Friday, July 13, 2007

Recovery...Begins At Last!

Things are almost back to normal in Fall River County South Dakota; the Alabaugh Canyon fire is 100% contained, the Type 2 Wildfire crews will leave town tomorrow, people are getting back to their business, foundations are being cleared and houses planned. Many of the burned out victims have moved back on their properties in campers while they clean up, and begin to rebuild, not only their homes, but their lives.
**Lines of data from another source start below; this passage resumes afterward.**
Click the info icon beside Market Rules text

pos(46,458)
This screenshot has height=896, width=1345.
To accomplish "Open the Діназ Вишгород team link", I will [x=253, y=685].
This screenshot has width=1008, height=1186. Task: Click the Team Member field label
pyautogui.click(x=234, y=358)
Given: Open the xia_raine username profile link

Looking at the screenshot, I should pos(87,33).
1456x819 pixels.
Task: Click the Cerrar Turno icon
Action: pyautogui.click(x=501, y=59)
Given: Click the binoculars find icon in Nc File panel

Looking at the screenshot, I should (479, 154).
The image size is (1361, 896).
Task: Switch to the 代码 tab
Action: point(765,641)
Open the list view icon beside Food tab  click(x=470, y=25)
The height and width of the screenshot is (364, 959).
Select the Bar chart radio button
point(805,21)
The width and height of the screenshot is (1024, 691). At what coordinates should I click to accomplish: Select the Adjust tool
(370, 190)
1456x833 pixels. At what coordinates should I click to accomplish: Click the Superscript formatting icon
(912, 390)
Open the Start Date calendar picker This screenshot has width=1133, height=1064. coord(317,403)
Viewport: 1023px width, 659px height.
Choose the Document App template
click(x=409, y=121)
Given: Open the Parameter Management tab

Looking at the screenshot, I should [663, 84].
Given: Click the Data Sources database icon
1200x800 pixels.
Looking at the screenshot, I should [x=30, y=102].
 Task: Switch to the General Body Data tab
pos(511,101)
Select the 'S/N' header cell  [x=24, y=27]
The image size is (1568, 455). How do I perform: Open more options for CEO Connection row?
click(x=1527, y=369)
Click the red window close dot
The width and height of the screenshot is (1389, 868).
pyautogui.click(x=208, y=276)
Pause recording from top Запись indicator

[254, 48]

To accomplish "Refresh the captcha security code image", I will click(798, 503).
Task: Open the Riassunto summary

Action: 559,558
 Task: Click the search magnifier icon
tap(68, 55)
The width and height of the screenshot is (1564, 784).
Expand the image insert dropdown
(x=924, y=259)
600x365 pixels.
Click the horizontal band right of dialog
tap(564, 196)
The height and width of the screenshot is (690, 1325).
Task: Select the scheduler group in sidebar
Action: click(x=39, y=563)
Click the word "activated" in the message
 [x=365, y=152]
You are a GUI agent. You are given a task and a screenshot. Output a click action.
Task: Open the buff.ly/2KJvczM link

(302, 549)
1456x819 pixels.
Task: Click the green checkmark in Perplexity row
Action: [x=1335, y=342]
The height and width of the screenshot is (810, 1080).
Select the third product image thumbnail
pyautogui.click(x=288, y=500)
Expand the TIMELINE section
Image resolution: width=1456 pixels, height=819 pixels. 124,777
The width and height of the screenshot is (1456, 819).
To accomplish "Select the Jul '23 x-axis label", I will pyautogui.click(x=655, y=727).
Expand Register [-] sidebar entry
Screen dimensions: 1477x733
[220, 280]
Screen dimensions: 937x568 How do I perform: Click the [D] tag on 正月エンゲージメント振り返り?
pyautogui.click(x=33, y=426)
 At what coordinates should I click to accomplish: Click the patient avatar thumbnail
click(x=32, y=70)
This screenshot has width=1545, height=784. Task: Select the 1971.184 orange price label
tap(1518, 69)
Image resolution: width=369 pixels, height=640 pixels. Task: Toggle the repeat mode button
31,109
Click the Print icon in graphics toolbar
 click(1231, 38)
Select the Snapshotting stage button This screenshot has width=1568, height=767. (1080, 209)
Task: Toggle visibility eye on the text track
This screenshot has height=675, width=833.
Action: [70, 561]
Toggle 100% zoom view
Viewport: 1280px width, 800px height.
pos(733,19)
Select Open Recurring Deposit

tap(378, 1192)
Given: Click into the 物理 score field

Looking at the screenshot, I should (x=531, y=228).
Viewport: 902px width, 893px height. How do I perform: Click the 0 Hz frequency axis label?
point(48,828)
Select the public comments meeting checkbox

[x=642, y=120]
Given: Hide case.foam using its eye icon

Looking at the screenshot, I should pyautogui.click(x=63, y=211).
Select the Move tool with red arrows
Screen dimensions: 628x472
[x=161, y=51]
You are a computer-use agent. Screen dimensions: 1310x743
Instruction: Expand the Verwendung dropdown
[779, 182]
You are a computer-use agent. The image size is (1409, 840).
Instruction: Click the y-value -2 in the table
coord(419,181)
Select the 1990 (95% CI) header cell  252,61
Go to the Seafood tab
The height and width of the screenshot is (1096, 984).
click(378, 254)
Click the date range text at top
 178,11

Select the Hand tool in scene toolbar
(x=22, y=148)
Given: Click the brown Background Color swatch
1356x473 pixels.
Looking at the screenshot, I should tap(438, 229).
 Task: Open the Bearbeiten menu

There were something over 500 persons at David Beeman's memorial services yesterday, Morris Nelson, UMC pastor of the United Churches, preached a good salvation message, the Masonic committal services were impressive (even though I have been a funeral director in a major Masonic area years ago, I had NEVER seen the Masonic ritual, the Masons in the funeral homes always sent us 'gentiles' on other calls).

Total containment costs will run over $2.6 million, thirty three homes were destroyed, one civilian death, and three hospital injuries sustained by firefighters. One of the benefits of the Alabaugh was the level of cooperation and compassion shown by the residents of the greater Hot Springs area, as they banded together, served meals, assisted in the shelter, arranged for child care, clothing and household goods...and animal care for pets and livestock, some volunteers got fireline passes to go in and feed and water stock while the fire crews were occupied fighting hot spots.

As I drove through the fire ground Tuesday after the roadblocks had been lifted, I was taken by the nature of this fire...extremely intense in one spot, and adjacent to a hard burn, a stand of pines, still in full needle, grass without a mark. One house down to the foundations, with nothing visible of the house that once was, and the attached carport standing with an unharmed vehicle within.

One man reported to me yesterday of going home on Saturday night after the fire had started to really take off, looked around his trailer, saw no sign of any fire at all, took off his boots and sat in his living room, heard a loud 'whoomp' from his bedroom, went back and saw a large flaming mass eat its way through the floor after coming through his roof. Another 'whoomp' from the front, and his trailer was afire. He left...quickly.

As I saw his trailer on Tuesday, it was surrounded by untouched dry, cured buffalo grass...totally destroyed, melted into an unrecognizable mass of aluminum, with a three step set of stairs rising from the ground in front of it.

The Alabaugh Canyon Fire, as horrifying as it was, may serve to teach us better wildland practices and policies, particularly relating to the former practice of knocking down every wild woods and grass fire as it starts. If the Alabaugh Canyon area had been allowed to burn in a prescribed manner years ago, as some of the residents had asked, there would not have been the copious amounts of tinder dry fuel available, combined with our seven years of drought and a very active thunderstorm on Saturday afternoon, to let it become the most intense fire ever in South Dakota. Fire and forestry officials have taken that under consideration, and a change in fire management and prevention policy for all government woodlands and grasslands may be the outcome. If so, the Alabaugh Fire was, in a way, worth it.

I spoke to a firefighter friend, whose wife is still on the scene with their rural volunteer department, within whose territory the Alabaugh Canyon fire started, and who were the first responders Saturday night, who has been released from duty, and is now driving through the burn zone, matching people with the resources they need to begin putting it all back together. In his words, "I have to heal myself, I am full of 'crap', and this is the only way I can work that out of my system".

All in all, as we get back to our lives, we in Hot Springs and Fall River County are grateful to all who gave of themselves for us; those who prayed for a moderation of the weather and the fire behavior; those who worked unceasingly for our benefit.

To God be the Glory, great things He has done! We are grateful to our Lord and Savior, Jesus Christ, for those who grown closer to Him through this ordeal by fire, and we expect to see great signs of His blessing in the lives of those in our commuity, and in the life of our community. We have grown closer, more tolerant of others and their foibles, more mindful of their needs and desires.
May the God of all mercy attend to the needs of His children here and eleswhere as we all seek to serve Him. Amen.